Tumours of astrocytes - support cells, blood brain barrier cells
Low grade - pilocytic
High grade - glioblastoma multiforme
What are oligodendrogliomas?
Tumours of oligodendrocytes - myelin producing cells
Slow growing
What are meningiomas?
Tumours of arachnoid mater, slow growing
Penetrate venous sinuses
What is MND?
Motor neurone disease
Cluster of degenerative diseases characterised by selective loss of neurons in the motor cortex, cranial nerve nuclei and anterior horn cells
How to distinguish MND from MS, MG?
MND has no sensory loss or sphincter disturbance unlike MS
MND never affects eye movements unlike MG
What are the types of MND?
ALS (amyotrophic lateral sclerosis)
Progressive bulbar palsy
Progressive muscular atrophy
Primary lateral sclerosis
What is ALS?
50% of MND
Loss of motor neurons in motor cortex and anterior horn of the cord
Weakness and upper motor neuron signs
Lower motor neuron wasting/fasciculation
What is progressive bulbar palsy?
Only affects cranial nerves 9-12
LMN lesion of tongue - flaccid, fasciculating
Quiet/hoarse speech
What is progressive muscular atrophy?
Anterior horn cell lesion only, no UMN signs
Affects distal muscles then proximal
What is primary lateral sclerosis?
Loss of Betz cells in motor cortex
Mainly UMN signs
Marked spastic leg weakness
Pseudobulbar palsy - UMN lesion of swallowing/talking muscles
Classic presentation of MND?
>40 years old spastic gait Foot drop, proximal myopathy Weak grip Shoulder abduction Aspiration pneumonia
What are some UMN signs?
Spasticity
Brisk reflexes
Upgoing plantas
What are some LMN signs?
Wasting
Fasciculation
Weakness i.e. of swallowing
Diagnosis of MND?
Clinical
Brain/cord MRI to exclude structural causes
LP to exclude inflammatory causes
Prognosis of MND?
Fatal within 2-4 years
Treatment of MND? (5)
MDT approach - palliative nurse, physio, OT, SALT
Riluzole (antiglutamatergic) prolongs life by 3 months
NG tube/PEG
Analgesia for joint pain
Non-invasive ventilation for sleep apnoea
Which types of MND have the best and worse prognosis?

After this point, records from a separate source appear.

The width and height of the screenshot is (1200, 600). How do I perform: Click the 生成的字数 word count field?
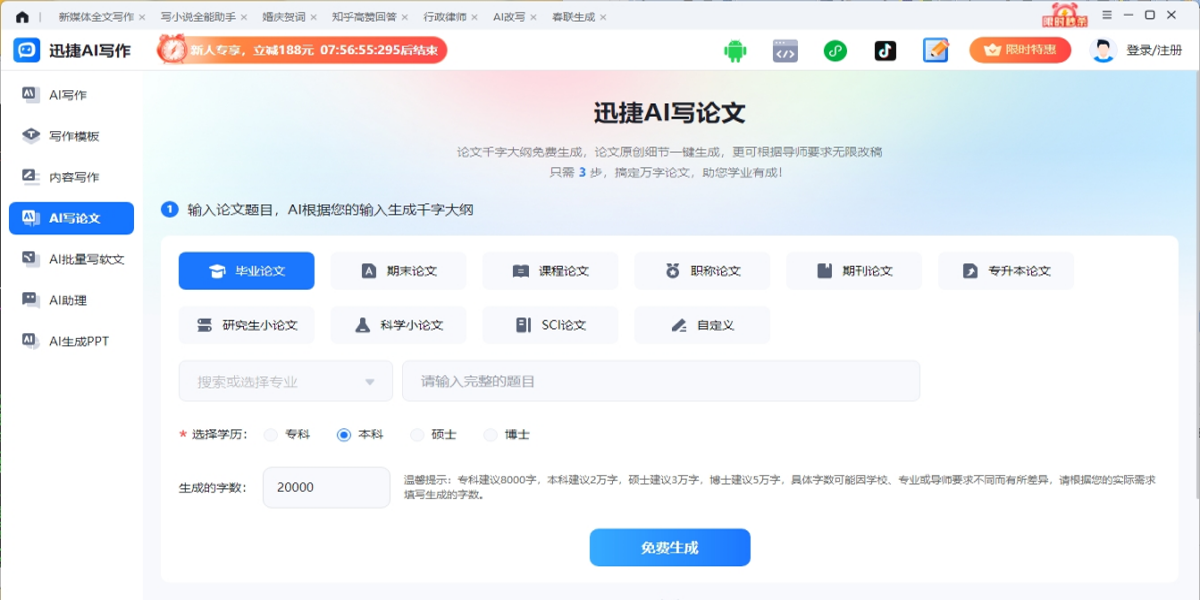[x=326, y=487]
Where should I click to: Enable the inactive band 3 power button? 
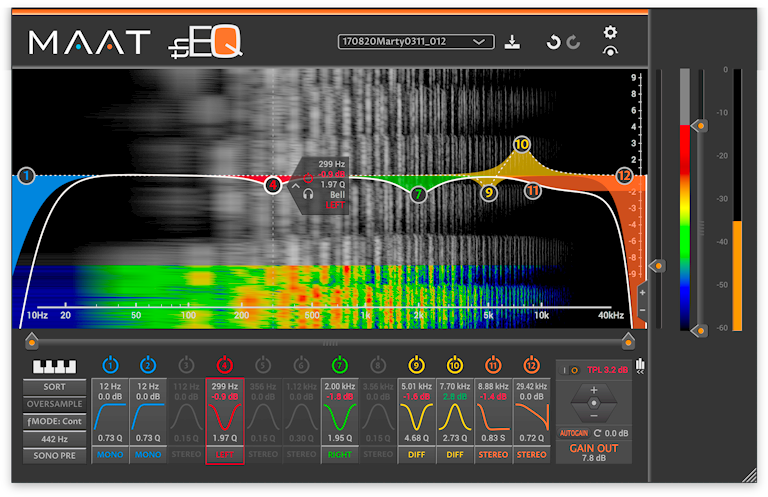click(188, 366)
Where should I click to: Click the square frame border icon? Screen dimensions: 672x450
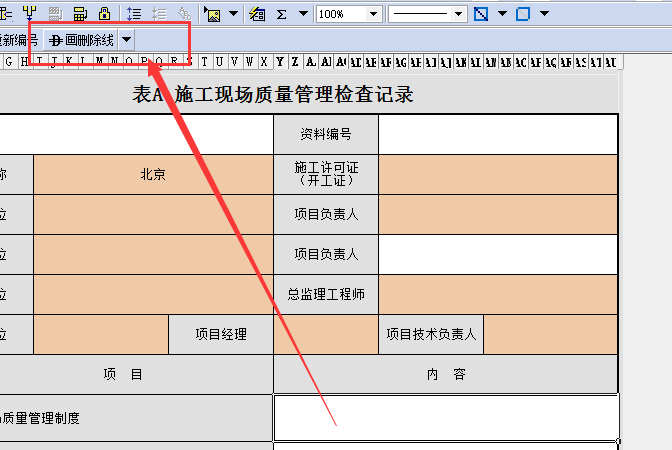pos(522,14)
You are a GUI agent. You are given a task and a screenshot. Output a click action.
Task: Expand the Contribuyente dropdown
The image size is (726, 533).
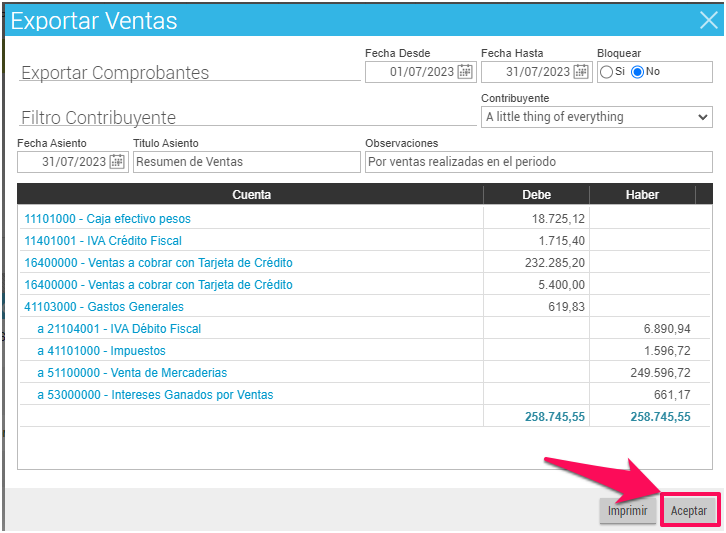(x=596, y=117)
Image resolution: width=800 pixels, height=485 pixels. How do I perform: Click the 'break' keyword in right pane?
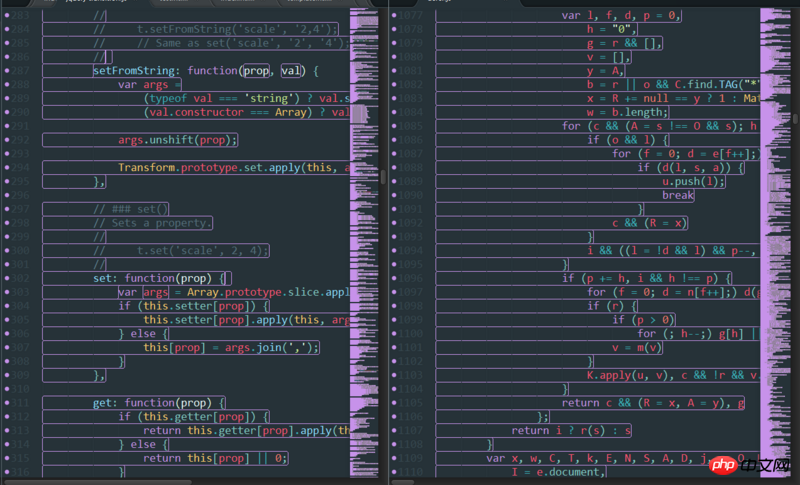[677, 195]
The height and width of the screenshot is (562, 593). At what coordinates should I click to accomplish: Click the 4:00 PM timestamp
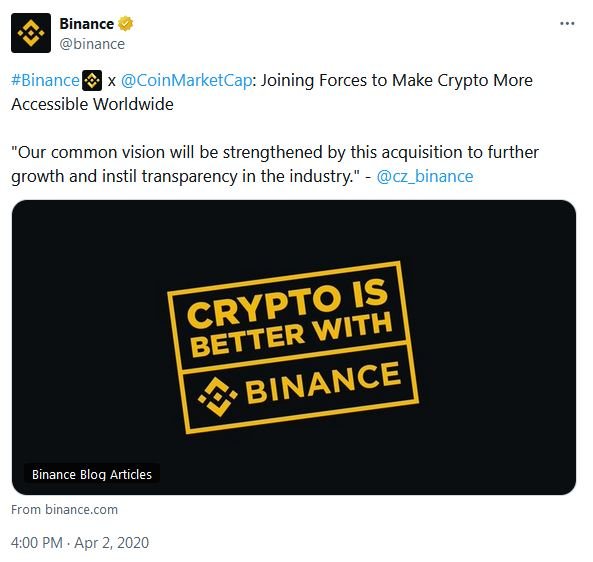tap(37, 543)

Best - progressive muscular atrophy
Worst - progressive bulbar palsy
What causes MND?
Unknown
Associated with some gene mutations - SOD1, C9orf72, TARDBP
What is MS?
Multiple sclerosis
Chronic autoimmune T cell mediated inflammatory disorder of the CNS
Pathology of MS?
Discrete plaques of demyelination occur at multiple CNS sites
From T cell mediated immune response in white matter
Demyelination heals poorly - relapsing and remitting
Prolonged demyelination causes axonal loss - progressive
Where is MS more common?
Temperate northern areas i.e. Britain, Scandinavia
Migrants take risk with them, children acquire risk of where they settle
Possible risk factors for MS? (4)
Country you live in
Lack of exposure to sunlight/vitamin D
Possibly viral infections such as EBV, HHV6 if exposed at critical times in development
Presents between 20 and 40
Types of MS? (3)
Relapsing remitting (90%) - attacks of symptoms followed by complete/incomplete recovery, on average 1 relapse a year
Secondary progressive - late stage, gradually worsening disability, normally follows 30-40yrs of relapsing remitting
Primary progressive - least common, gradually worsens with no remission
Presentation of MS? (4)
Usually monosymptomatic Unilateral optic neuritis - pain on eye movement, decrease in vision Numbness/tingling in limbs Leg weakness Brainstem/cerebellar - diplopia/ataxia
What is Uhtoff’s phenomenon?
Decreased vision gets worse in heat i.e. in a hot bath, on exercise
Other symptoms of MS? (7)
Decreased vibration sense Trigeminal neuralgia Spastic weakness Swallowing disorders Cognitive decline Erectile dysfunction Incontinence
How is MS diagnosed? (4)
Lesions disseminated in time and space, unattributable to other causes
MRI for plaque detection
CSF shows oligoclonal bands of IgG not present in serum
Delayed visual, auditory, sensory evoked potentials
How is MS treated? (5)
Decrease stress Give vitamin D if deficient Methylprednisolone for 3 days to shorten relapses Interferons decrease relapses Alemtuzamab acts against T cells
Palliation for MS? (3)
Baclofen/diazepam for spasticity
Botulinum toxin for tremor
Tolterodine for urinary symptoms
What is epilepsy?
Tendency to spontaneous, intermittent, abnormal electrical activity in part of the brain manifesting as seizures
What are convulsions?
Motor signs of electrical discharges
What is a prodrome?
Change in mood or behaviour that precedes the seizure, may last hours or days
What is the aura?
Part of the seizure which the patient is aware of and may precede its other manifestations
May be an experience of deja vu, strange smells or flashing lights
Give some post ictal symptoms? (6)
Headache Confusion Myalgia Sore tongue Weakness Dysphasia
Cause of epilepsy?
2/3 idiopathic, may be familial
Cortical scarring - head injury, developmental problems, SOL, stroke, vascular malformations
Sarcoidosis
SLE
Give some non epileptic causes of seizures? (6)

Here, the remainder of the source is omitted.